IRON RIVER—“We’re doing everything within our ability,” Iron River City Manager John Archocosky explained to the City Council, concerning efforts to clean up the debris from the fire that destroyed River City Lanes last May.
“The owners and their insurance company haven’t agreed on a settlement,” he said at the council’s Jan. 18 meeting.
“It’s been going on for quite some time.”
The owners have been fined, and will continue to be fined. He said Police Chief Mike Goriesky and City Attorney Mark Tousignant are both involved with the issue.
Tousignant said a court order could be issued to clean it up, with a lien placed on the property. However, the clean-up could be more than the value of the property.
Archocosky said the main area of concern is across the front of the property, facing Genesee Street. Neighboring businesses are being affected.
He said the county’s Construction Code office could issue a directive that a six-foot high wall be constructed around the property.
Mayor Terry Tarsi asked if, because of the close proximity of the property to the Iron River, the DNR could get involved. There is also a lift station nearby.
“The city is entitled to some answers from the owners,” Tousignant said.
“There’s a lot of mess there,” Tarsi added.
“We have to pursue it.”
IN OTHER BUSINESS:
--Resident Pam Leonard, who indicated she had recently moved back to Iron River, brought some concerns to the council.

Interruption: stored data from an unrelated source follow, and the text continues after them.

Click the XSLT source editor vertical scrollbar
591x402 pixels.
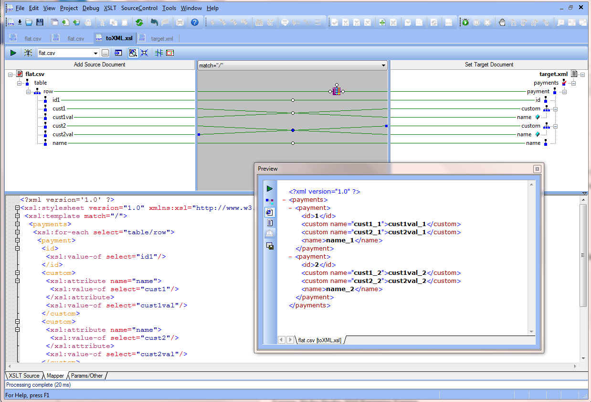tap(583, 256)
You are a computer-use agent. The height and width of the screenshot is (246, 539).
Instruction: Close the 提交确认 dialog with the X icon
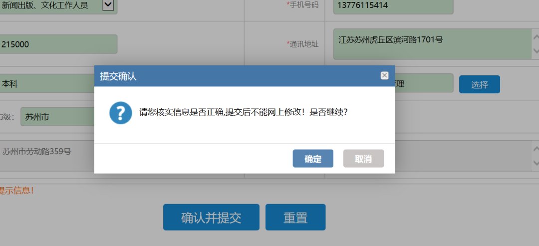click(385, 75)
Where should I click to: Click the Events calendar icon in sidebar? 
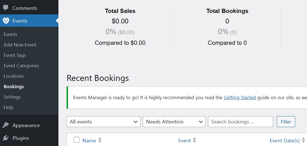point(6,21)
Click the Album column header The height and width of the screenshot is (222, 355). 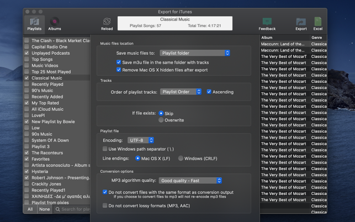(x=284, y=38)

There are many streets in need of repair, she said, and wondered if the city was going to be able to fix them. Archocosky said that street repair is usually done in conjunction with a water or sewer project, because that is the only way the city can afford it.
“We don’t have any money, otherwise,” he said. He added that over the past few years, approximately five and a half miles of city streets have been repaired.
Leonard commented on the number of vacant buildings on Genesee Street.
“Are there any incentives to the owners to do something with them?” she asked.
With the reconstruction of U.S. 2, traffic is routed away from Genesee Street. “I’d like to start a business, but not if there won’t be any traffic coming through.”
She asked City Council if there was an ordinance about shoveling snow, as she had noticed elderly people walking in the street because the sidewalks were snow-covered.
Archocosky said there is an ordinance for the business district, but not the residential streets.
Finally, she asked the council why buildings that are on the historic registry are allowed to be boarded up and are deteriorating.
Archcocosky said the city has no authority to touch them.
--GEI Consultant Craig Richardson reported to the council that it is time to start applying for DNR recreation grants.
There is an April 2 deadline. Archocosky said he thought two projects should be presented: fixing the ticket booth at Nelson Field and creating a handicap access to the bleachers.
He said he was talking to West Iron County School Superintendent Chris Thomson about the ideas.
--In his report, Archocosky said the changes that convert the city’s water meter reading from manual to an electronic system have started.
Using a radio transmission system will save approximately $26,000 annually in phone line costs.